▶ Job
Reproduce the following records word for word.

--- start ---

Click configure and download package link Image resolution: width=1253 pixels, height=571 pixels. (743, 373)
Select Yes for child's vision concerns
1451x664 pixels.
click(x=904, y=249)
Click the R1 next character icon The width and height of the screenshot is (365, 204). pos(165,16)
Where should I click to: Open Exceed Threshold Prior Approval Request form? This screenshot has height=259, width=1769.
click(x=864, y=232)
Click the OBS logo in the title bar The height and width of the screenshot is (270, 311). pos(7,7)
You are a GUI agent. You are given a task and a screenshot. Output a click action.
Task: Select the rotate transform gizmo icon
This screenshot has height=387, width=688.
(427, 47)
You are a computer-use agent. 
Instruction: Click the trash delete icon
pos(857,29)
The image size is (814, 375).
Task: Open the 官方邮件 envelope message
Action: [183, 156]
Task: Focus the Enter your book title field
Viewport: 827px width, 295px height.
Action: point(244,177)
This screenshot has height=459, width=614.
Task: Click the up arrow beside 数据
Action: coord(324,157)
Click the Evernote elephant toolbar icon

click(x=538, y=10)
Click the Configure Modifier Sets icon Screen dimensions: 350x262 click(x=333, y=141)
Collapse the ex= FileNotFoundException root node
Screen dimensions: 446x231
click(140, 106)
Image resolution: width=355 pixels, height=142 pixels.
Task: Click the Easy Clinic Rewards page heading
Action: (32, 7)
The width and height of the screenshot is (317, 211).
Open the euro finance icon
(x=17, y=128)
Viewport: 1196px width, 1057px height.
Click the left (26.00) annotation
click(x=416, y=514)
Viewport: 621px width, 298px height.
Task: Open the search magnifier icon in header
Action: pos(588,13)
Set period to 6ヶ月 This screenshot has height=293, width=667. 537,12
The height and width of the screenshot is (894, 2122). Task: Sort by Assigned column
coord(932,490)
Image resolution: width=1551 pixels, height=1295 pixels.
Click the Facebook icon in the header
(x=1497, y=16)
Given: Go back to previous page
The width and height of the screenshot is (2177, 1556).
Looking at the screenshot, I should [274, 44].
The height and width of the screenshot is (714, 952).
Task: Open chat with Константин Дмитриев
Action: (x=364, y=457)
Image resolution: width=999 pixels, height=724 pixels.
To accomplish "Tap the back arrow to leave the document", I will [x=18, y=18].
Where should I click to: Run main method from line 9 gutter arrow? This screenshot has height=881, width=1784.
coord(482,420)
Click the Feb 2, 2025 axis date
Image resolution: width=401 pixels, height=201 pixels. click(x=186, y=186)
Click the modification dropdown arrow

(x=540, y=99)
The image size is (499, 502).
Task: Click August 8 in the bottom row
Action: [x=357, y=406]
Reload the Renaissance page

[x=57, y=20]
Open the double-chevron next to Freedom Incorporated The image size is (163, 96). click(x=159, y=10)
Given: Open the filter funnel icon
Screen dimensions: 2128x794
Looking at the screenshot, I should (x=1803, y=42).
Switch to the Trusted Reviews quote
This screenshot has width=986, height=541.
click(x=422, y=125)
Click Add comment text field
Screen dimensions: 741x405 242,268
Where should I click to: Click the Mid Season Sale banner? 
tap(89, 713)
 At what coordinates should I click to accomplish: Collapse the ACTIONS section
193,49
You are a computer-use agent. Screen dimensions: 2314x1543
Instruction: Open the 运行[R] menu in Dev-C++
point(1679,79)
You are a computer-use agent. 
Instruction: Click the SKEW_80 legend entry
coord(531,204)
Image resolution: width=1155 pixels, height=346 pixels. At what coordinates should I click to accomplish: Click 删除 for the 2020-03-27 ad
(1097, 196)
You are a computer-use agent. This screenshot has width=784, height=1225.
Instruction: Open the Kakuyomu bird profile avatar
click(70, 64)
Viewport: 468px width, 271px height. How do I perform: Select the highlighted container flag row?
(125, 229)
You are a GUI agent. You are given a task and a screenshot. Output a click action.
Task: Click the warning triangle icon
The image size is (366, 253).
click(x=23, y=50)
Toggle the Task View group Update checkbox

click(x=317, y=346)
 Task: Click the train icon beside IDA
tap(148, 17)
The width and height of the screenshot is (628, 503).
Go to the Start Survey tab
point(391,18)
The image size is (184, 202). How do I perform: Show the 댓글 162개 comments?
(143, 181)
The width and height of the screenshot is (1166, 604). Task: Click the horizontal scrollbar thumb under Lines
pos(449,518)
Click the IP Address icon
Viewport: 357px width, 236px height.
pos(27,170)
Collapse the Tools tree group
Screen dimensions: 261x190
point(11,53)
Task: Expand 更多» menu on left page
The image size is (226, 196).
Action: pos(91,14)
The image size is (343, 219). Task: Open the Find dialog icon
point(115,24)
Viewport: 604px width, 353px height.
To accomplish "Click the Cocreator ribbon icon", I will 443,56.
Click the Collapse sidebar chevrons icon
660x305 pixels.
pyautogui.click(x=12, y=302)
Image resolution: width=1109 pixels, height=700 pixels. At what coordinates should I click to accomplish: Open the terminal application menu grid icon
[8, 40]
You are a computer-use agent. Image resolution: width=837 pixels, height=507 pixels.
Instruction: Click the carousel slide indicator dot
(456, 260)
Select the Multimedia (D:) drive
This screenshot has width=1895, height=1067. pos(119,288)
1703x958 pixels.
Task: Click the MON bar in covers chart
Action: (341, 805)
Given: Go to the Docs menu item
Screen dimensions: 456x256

--- end ---

▶ Answer to the task
Click configure and download package link Image resolution: width=1253 pixels, height=571 pixels. (743, 373)
Select Yes for child's vision concerns
1451x664 pixels.
click(x=904, y=249)
Click the R1 next character icon The width and height of the screenshot is (365, 204). pos(165,16)
Where should I click to: Open Exceed Threshold Prior Approval Request form? This screenshot has height=259, width=1769.
click(x=864, y=232)
Click the OBS logo in the title bar The height and width of the screenshot is (270, 311). pos(7,7)
You are a GUI agent. You are given a task and a screenshot. Output a click action.
Task: Select the rotate transform gizmo icon
This screenshot has height=387, width=688.
(427, 47)
You are a computer-use agent. 
Instruction: Click the trash delete icon
pos(857,29)
The image size is (814, 375).
Task: Open the 官方邮件 envelope message
Action: [183, 156]
Task: Focus the Enter your book title field
Viewport: 827px width, 295px height.
Action: point(244,177)
This screenshot has height=459, width=614.
Task: Click the up arrow beside 数据
Action: coord(324,157)
Click the Evernote elephant toolbar icon

click(x=538, y=10)
Click the Configure Modifier Sets icon Screen dimensions: 350x262 click(x=333, y=141)
Collapse the ex= FileNotFoundException root node
Screen dimensions: 446x231
click(140, 106)
Image resolution: width=355 pixels, height=142 pixels.
Task: Click the Easy Clinic Rewards page heading
Action: (32, 7)
The width and height of the screenshot is (317, 211).
Open the euro finance icon
(x=17, y=128)
Viewport: 1196px width, 1057px height.
Click the left (26.00) annotation
click(x=416, y=514)
Viewport: 621px width, 298px height.
Task: Open the search magnifier icon in header
Action: pos(588,13)
Set period to 6ヶ月 This screenshot has height=293, width=667. 537,12
The height and width of the screenshot is (894, 2122). Task: Sort by Assigned column
coord(932,490)
Image resolution: width=1551 pixels, height=1295 pixels.
Click the Facebook icon in the header
(x=1497, y=16)
Given: Go back to previous page
The width and height of the screenshot is (2177, 1556).
Looking at the screenshot, I should [274, 44].
The height and width of the screenshot is (714, 952).
Task: Open chat with Константин Дмитриев
Action: (x=364, y=457)
Image resolution: width=999 pixels, height=724 pixels.
To accomplish "Tap the back arrow to leave the document", I will [x=18, y=18].
Where should I click to: Run main method from line 9 gutter arrow? This screenshot has height=881, width=1784.
coord(482,420)
Click the Feb 2, 2025 axis date
Image resolution: width=401 pixels, height=201 pixels. click(x=186, y=186)
Click the modification dropdown arrow

(x=540, y=99)
The image size is (499, 502).
Task: Click August 8 in the bottom row
Action: [x=357, y=406]
Reload the Renaissance page

[x=57, y=20]
Open the double-chevron next to Freedom Incorporated The image size is (163, 96). click(x=159, y=10)
Given: Open the filter funnel icon
Screen dimensions: 2128x794
Looking at the screenshot, I should (x=1803, y=42).
Switch to the Trusted Reviews quote
This screenshot has width=986, height=541.
click(x=422, y=125)
Click Add comment text field
Screen dimensions: 741x405 242,268
Where should I click to: Click the Mid Season Sale banner? 
tap(89, 713)
 At what coordinates should I click to accomplish: Collapse the ACTIONS section
193,49
You are a computer-use agent. Screen dimensions: 2314x1543
Instruction: Open the 运行[R] menu in Dev-C++
point(1679,79)
You are a computer-use agent. 
Instruction: Click the SKEW_80 legend entry
coord(531,204)
Image resolution: width=1155 pixels, height=346 pixels. At what coordinates should I click to accomplish: Click 删除 for the 2020-03-27 ad
(1097, 196)
You are a computer-use agent. This screenshot has width=784, height=1225.
Instruction: Open the Kakuyomu bird profile avatar
click(70, 64)
Viewport: 468px width, 271px height. How do I perform: Select the highlighted container flag row?
(125, 229)
You are a GUI agent. You are given a task and a screenshot. Output a click action.
Task: Click the warning triangle icon
The image size is (366, 253).
click(x=23, y=50)
Toggle the Task View group Update checkbox

click(x=317, y=346)
 Task: Click the train icon beside IDA
tap(148, 17)
The width and height of the screenshot is (628, 503).
Go to the Start Survey tab
point(391,18)
The image size is (184, 202). How do I perform: Show the 댓글 162개 comments?
(143, 181)
The width and height of the screenshot is (1166, 604). Task: Click the horizontal scrollbar thumb under Lines
pos(449,518)
Click the IP Address icon
Viewport: 357px width, 236px height.
pos(27,170)
Collapse the Tools tree group
Screen dimensions: 261x190
point(11,53)
Task: Expand 更多» menu on left page
The image size is (226, 196).
Action: pos(91,14)
The image size is (343, 219). Task: Open the Find dialog icon
point(115,24)
Viewport: 604px width, 353px height.
To accomplish "Click the Cocreator ribbon icon", I will 443,56.
Click the Collapse sidebar chevrons icon
660x305 pixels.
pyautogui.click(x=12, y=302)
Image resolution: width=1109 pixels, height=700 pixels. At what coordinates should I click to accomplish: Open the terminal application menu grid icon
[8, 40]
You are a computer-use agent. Image resolution: width=837 pixels, height=507 pixels.
Instruction: Click the carousel slide indicator dot
(456, 260)
Select the Multimedia (D:) drive
This screenshot has width=1895, height=1067. pos(119,288)
1703x958 pixels.
Task: Click the MON bar in covers chart
Action: (341, 805)
Given: Go to the Docs menu item
Screen dimensions: 456x256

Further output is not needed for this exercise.